- **WHAT YOU ARE ASKED TO DO**
Only these lines of the data below are wanted: the one with "Accept (62, 2550)", the one with "[button] (115, 2494)", and any lines between them, each repeated exactly.

- **PROVIDED RECORDS**

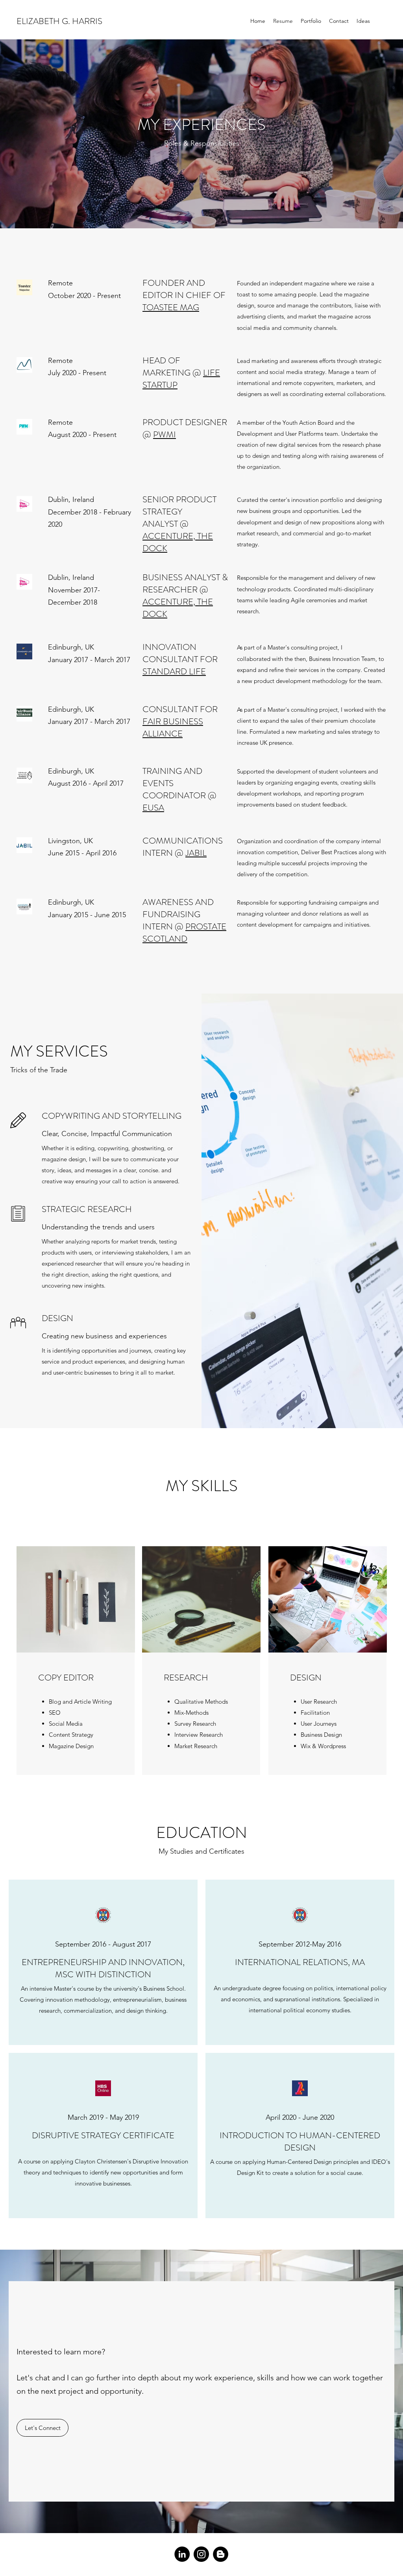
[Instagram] (201, 2554)
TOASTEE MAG (170, 307)
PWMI (164, 434)
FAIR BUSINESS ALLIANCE (172, 727)
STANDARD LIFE (174, 671)
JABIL (196, 853)
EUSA (153, 807)
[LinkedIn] (182, 2554)
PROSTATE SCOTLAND (184, 932)
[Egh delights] (220, 2554)
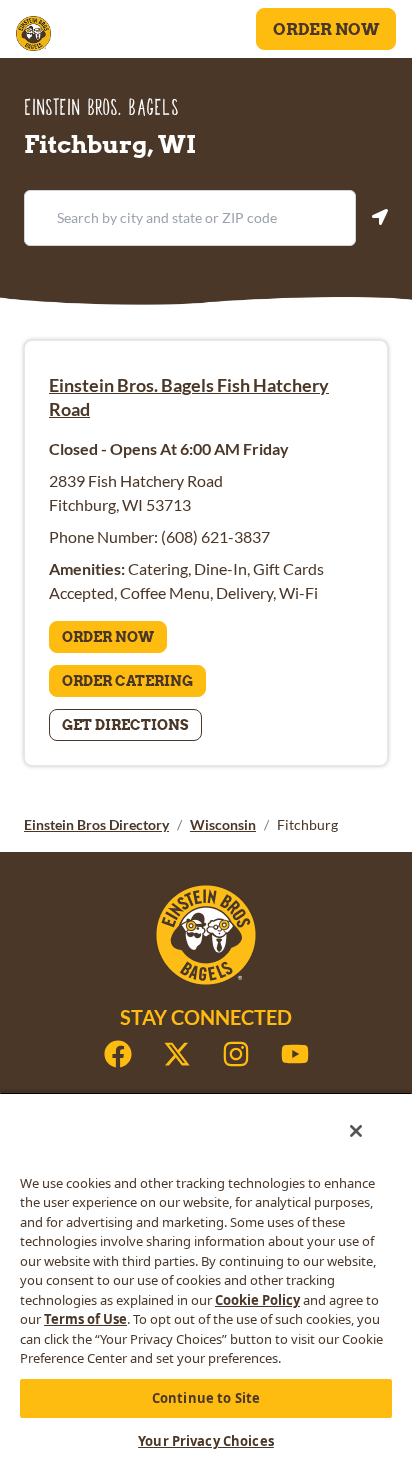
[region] (206, 1278)
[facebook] (118, 1054)
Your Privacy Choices (206, 1441)
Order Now (326, 29)
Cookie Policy (257, 1300)
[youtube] (295, 1054)
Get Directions (125, 725)
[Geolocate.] (380, 217)
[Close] (356, 1131)
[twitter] (177, 1054)
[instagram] (236, 1054)
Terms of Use (85, 1319)
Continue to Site (206, 1398)
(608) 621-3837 (215, 536)
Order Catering (127, 681)
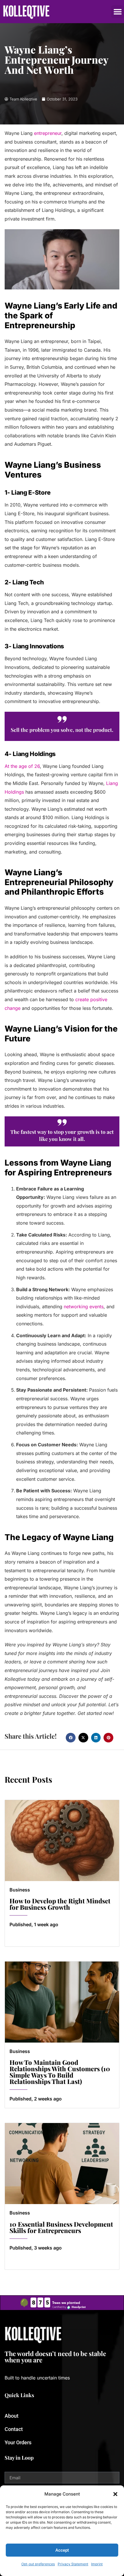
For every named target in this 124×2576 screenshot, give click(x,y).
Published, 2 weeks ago (36, 2099)
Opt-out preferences (38, 2564)
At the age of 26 (22, 766)
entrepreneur (47, 133)
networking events (84, 1306)
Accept (62, 2550)
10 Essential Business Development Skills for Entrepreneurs (61, 2227)
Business (20, 1890)
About (11, 2416)
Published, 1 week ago (34, 1924)
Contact (14, 2429)
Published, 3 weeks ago (36, 2248)
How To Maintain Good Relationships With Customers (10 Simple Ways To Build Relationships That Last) (60, 2072)
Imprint (97, 2564)
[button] (115, 2494)
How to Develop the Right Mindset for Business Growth (60, 1903)
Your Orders (18, 2442)
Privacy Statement (73, 2564)
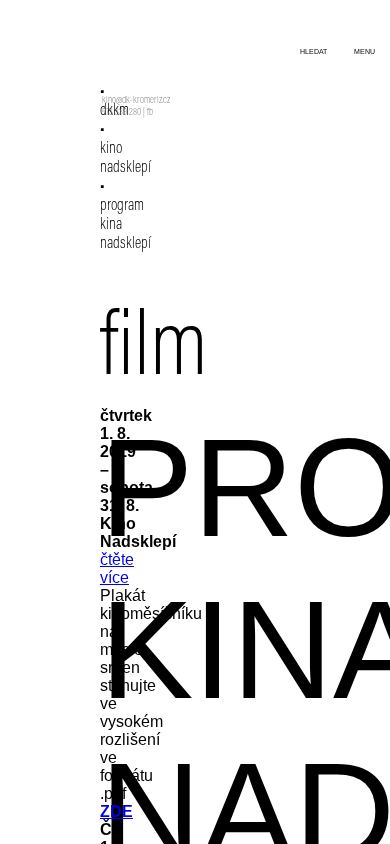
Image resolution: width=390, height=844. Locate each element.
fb (150, 113)
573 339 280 (121, 113)
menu (364, 51)
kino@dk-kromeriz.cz (136, 101)
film (154, 352)
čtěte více (117, 568)
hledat (313, 51)
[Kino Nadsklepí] (128, 57)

- **THE COMPLETED TASK**
Accept (62, 2550)
10 Essential Business Development Skills for Entrepreneurs (61, 2227)
Business (20, 1890)
About (11, 2416)
Published, 1 week ago (34, 1924)
Contact (14, 2429)
Published, 3 weeks ago (36, 2248)
How To Maintain Good Relationships With Customers (10 Simple Ways To Build Relationships That Last) (60, 2072)
Imprint (97, 2564)
[button] (115, 2494)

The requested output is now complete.